E ele adorou desempenhar durante décadas esse papel. Como um
sebastianista, sempre desprezou a política. Se ele era o salvador, para
que política? Seus áulicos - quase todos egressos de pequenos e
politicamente inexpressivos grupos de esquerda -, diversamente dele,
eram politizados e aproveitaram a carona histórica para chegar ao poder,
pois quem detinha os votos populares era Lula. Tiveram de cortejá-lo,
adulá-lo, elogiar suas falas desconexas, suas alianças e escolhas
políticas. Os mais altivos, para o padrão dos seus seguidores, no máximo
ruminaram baixinho suas críticas. E a vida foi seguindo. Ele cresceu de
importância não pelas suas qualidades. Não, absolutamente não. Mas pela
decadência da política e do debate. Se aplica a ele o que Euclides da
Cunha escreveu sobre Floriano Peixoto: "Subiu, sem se elevar - porque se
lhe operara em torno uma depressão profunda. Destacou-se à frente de um
país sem avançar - porque era o Brasil quem recuava, abandonando o
traçado superior das suas tradições...". Levou para o seu governo os
mesmos - e eficazes - instrumentos de propaganda usados durante um
quarto de século. Assim como no sindicalismo e na política partidária,
também o seu governo seria o marco inicial de um novo momento da nossa
história. E, por incrível que possa parecer, deu certo. Claro que desta
vez contando com a preciosa ajuda da oposição, que, medrosa, sem ideias e
sem disposição de luta, deixou o campo aberto para o fanfarrão. Sabedor
do seu poder, desqualificou todo o passado recente, considerado pelo
salvador, claro, como impuro. Pouco ou nada fez de original. Retrabalhou
o passado, negando-o somente no discurso. Sonhou em permanecer no
poder. Namorou o terceiro mandato. Mas o custo político seria alto e ele
nunca foi de enfrentar uma disputa acirrada. Buscou um caminho mais
fácil. Um terceiro mandato oculto, típica criação macunaímica. Dessa
forma teria as mãos livres e longe, muito longe, da odiosa - para ele -
rotina administrativa, que estaria atribuída a sua disciplinada
discípula. É um tipo de presidência dual, um "milagre" do salvador.

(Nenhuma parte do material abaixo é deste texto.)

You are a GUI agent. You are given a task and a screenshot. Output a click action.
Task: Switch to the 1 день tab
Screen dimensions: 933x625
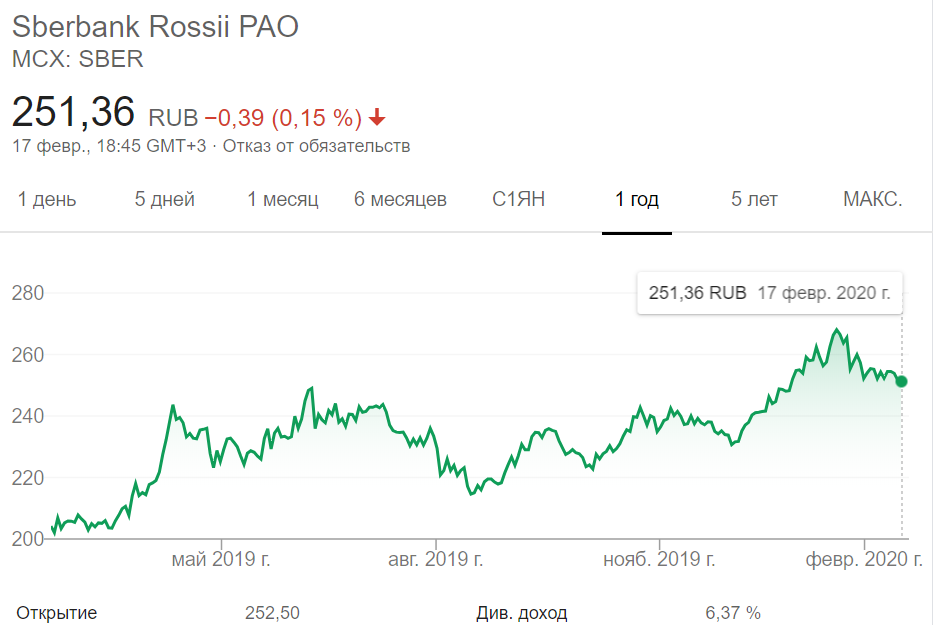[x=47, y=199]
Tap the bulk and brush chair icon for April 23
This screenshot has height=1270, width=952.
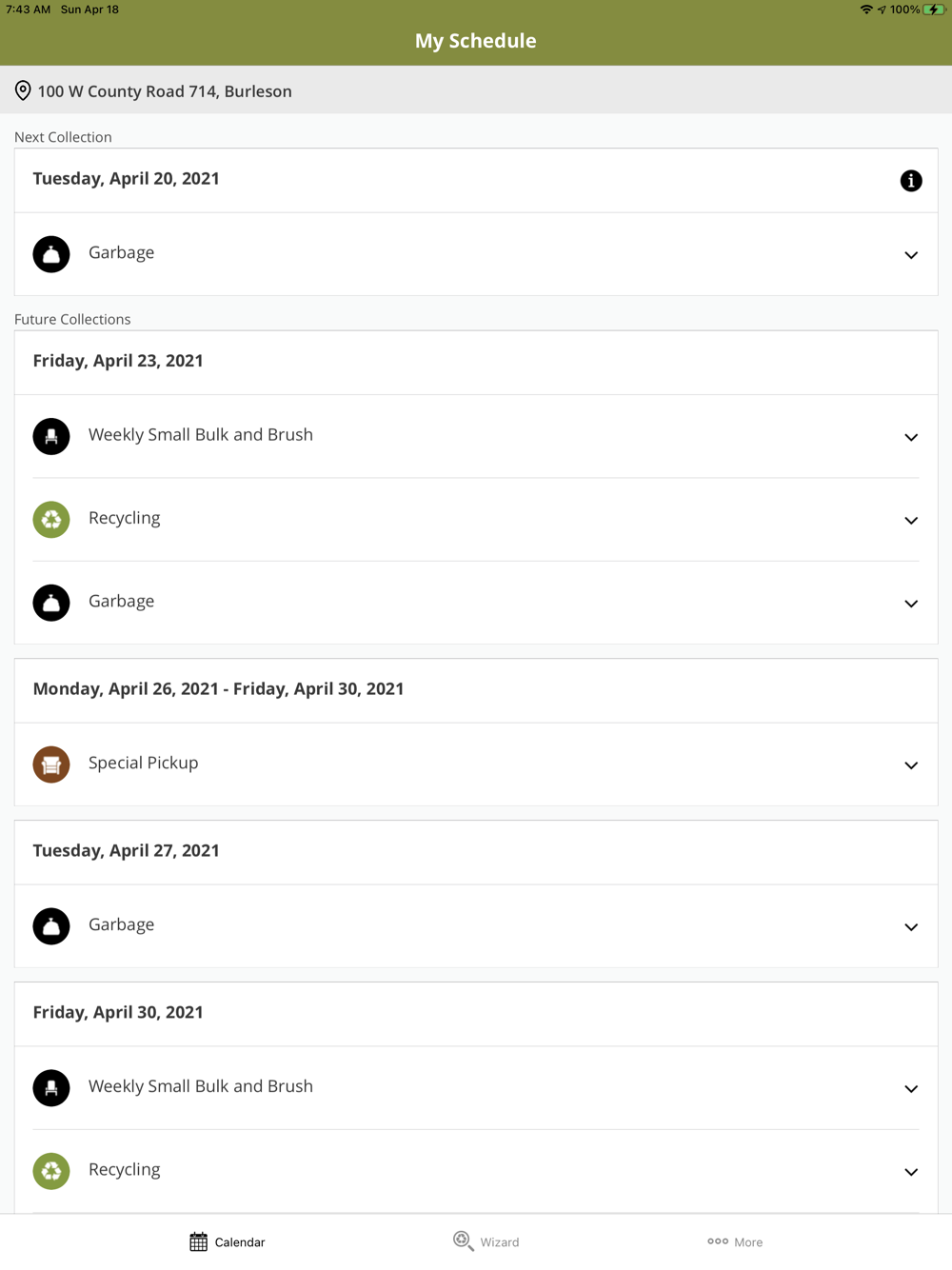(x=51, y=436)

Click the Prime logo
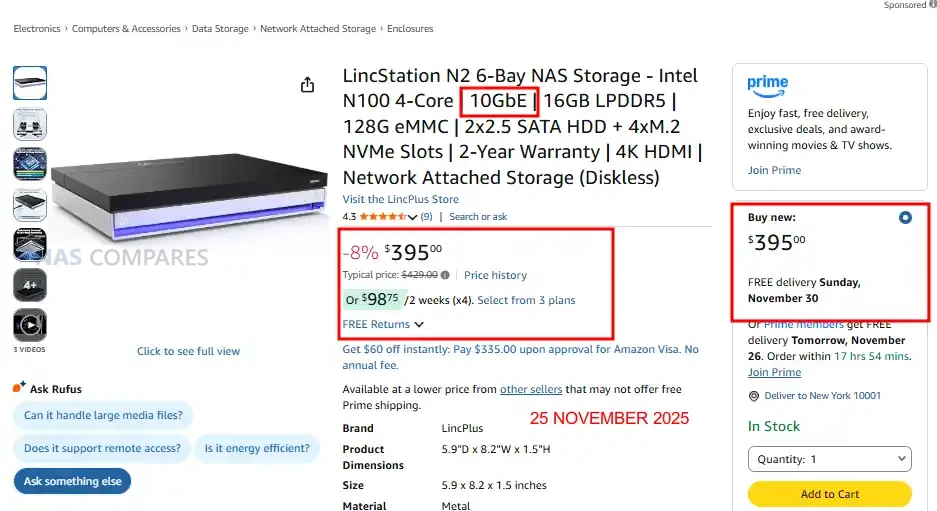coord(768,85)
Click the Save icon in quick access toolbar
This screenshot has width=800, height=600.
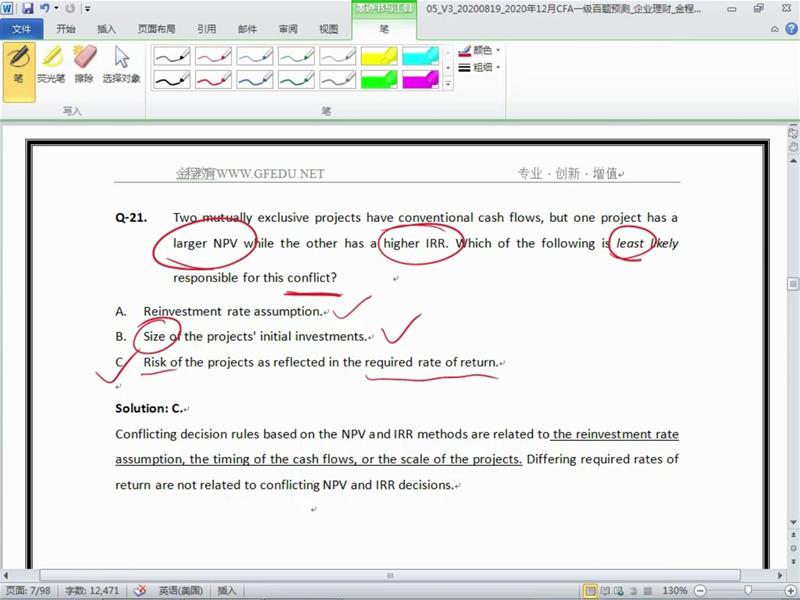point(27,8)
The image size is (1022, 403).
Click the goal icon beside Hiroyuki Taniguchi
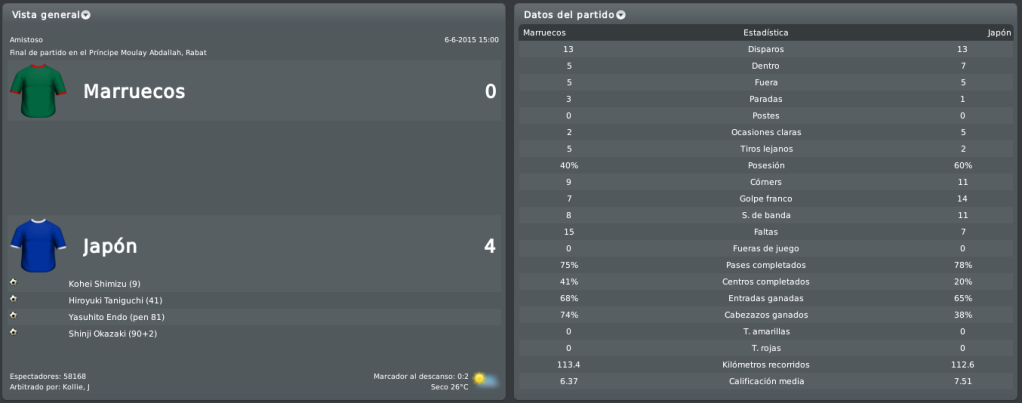(13, 299)
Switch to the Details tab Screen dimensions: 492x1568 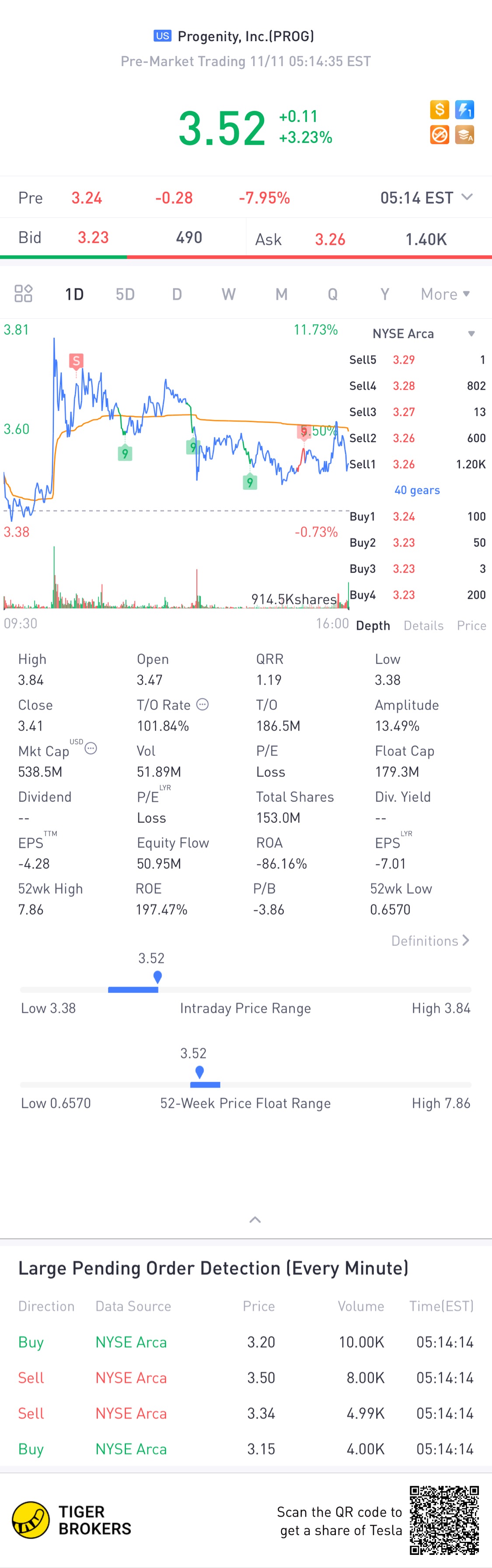[x=423, y=626]
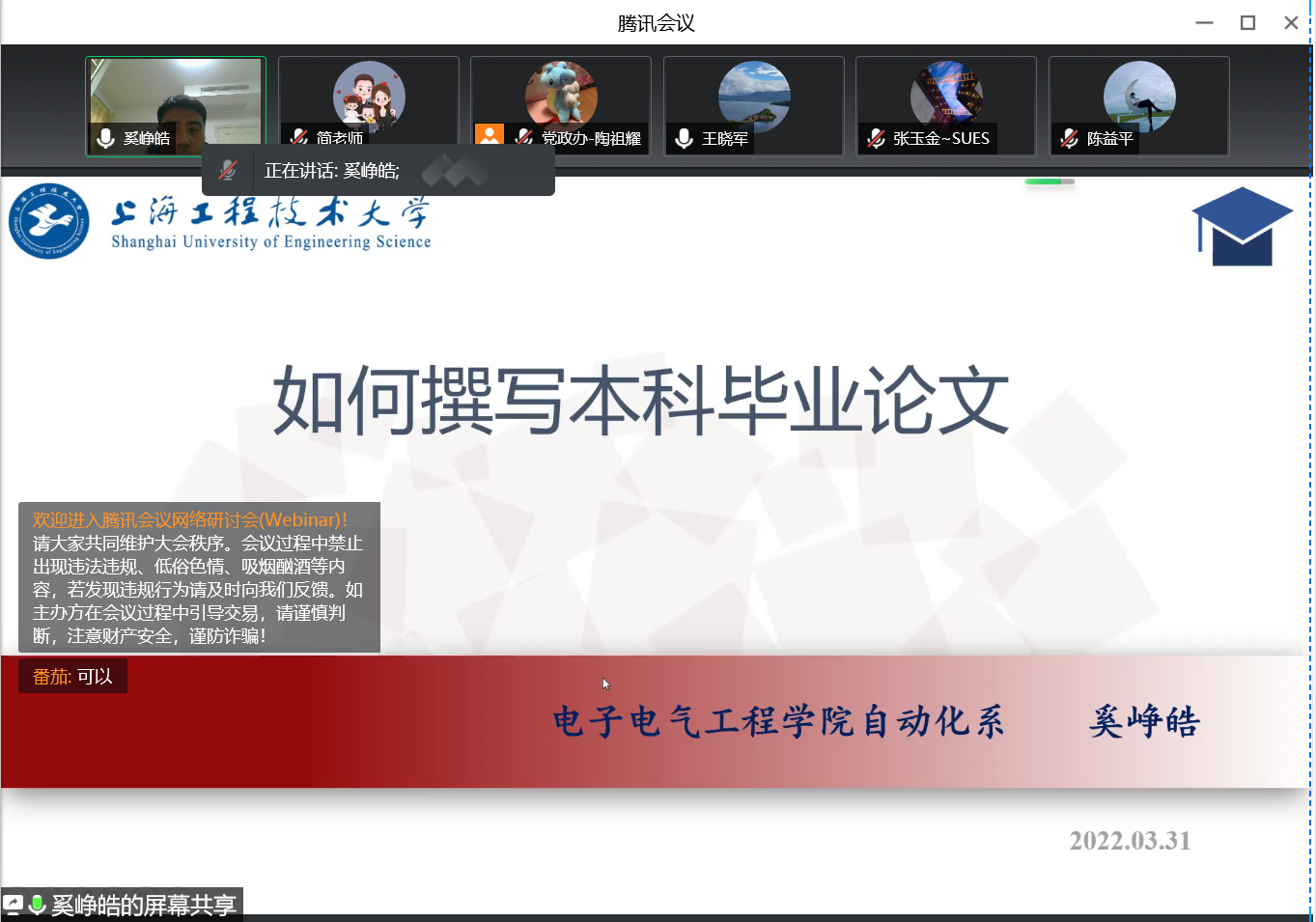Toggle muted microphone in the 正在讲话 bar
1316x922 pixels.
(x=228, y=171)
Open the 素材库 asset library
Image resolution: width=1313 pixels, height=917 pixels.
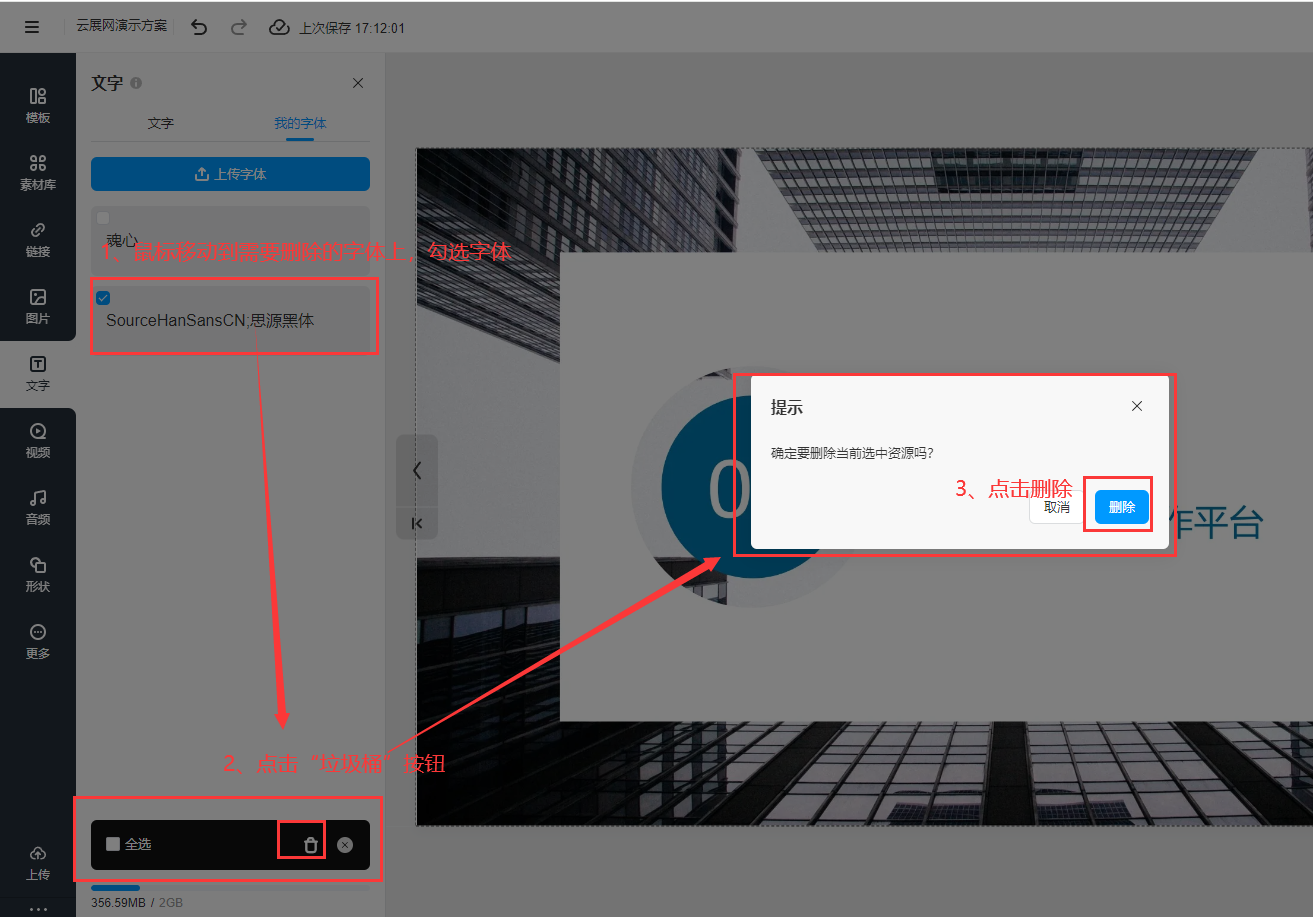click(x=38, y=172)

Assim, ele poderia dispor de todo o seu tempo para fazer política do seu
jeito, sempre usando a primeira pessoa do singular, como manda a
tradição sebastianista. Coagir ministros da Suprema Corte, atacar de
forma vil seus adversários, desprezar a legislação eleitoral, tudo isso,
como seria dito num botequim de São Bernardo, é "troco de pinga". Ele
continua achando que tudo pode. E vai seguir avançando e pisando na
Constituição - que ele e seus companheiros do PT, é bom lembrar, votaram
contra. E o delírio sebastianista segue crescendo, alimentado pelos
salamaleques do grande capital (de olho sempre nos generosos empréstimos
do BNDES), pelos títulos de doutor honoris causa (?) e, agora, até por
um museu a ser construído na cracolândia paulistana louvando seus
feitos. E Ele (logo teremos de nos referir a Lula dessa forma) já disse
que não admite que a oposição chegue ao poder em 2014. Falou que não vai
deixar. Como se o Brasil fosse um brinquedo nas suas mãos. Mas não
será? Foto: web. Marco Antonio Villa - O Estado de S.Paulo.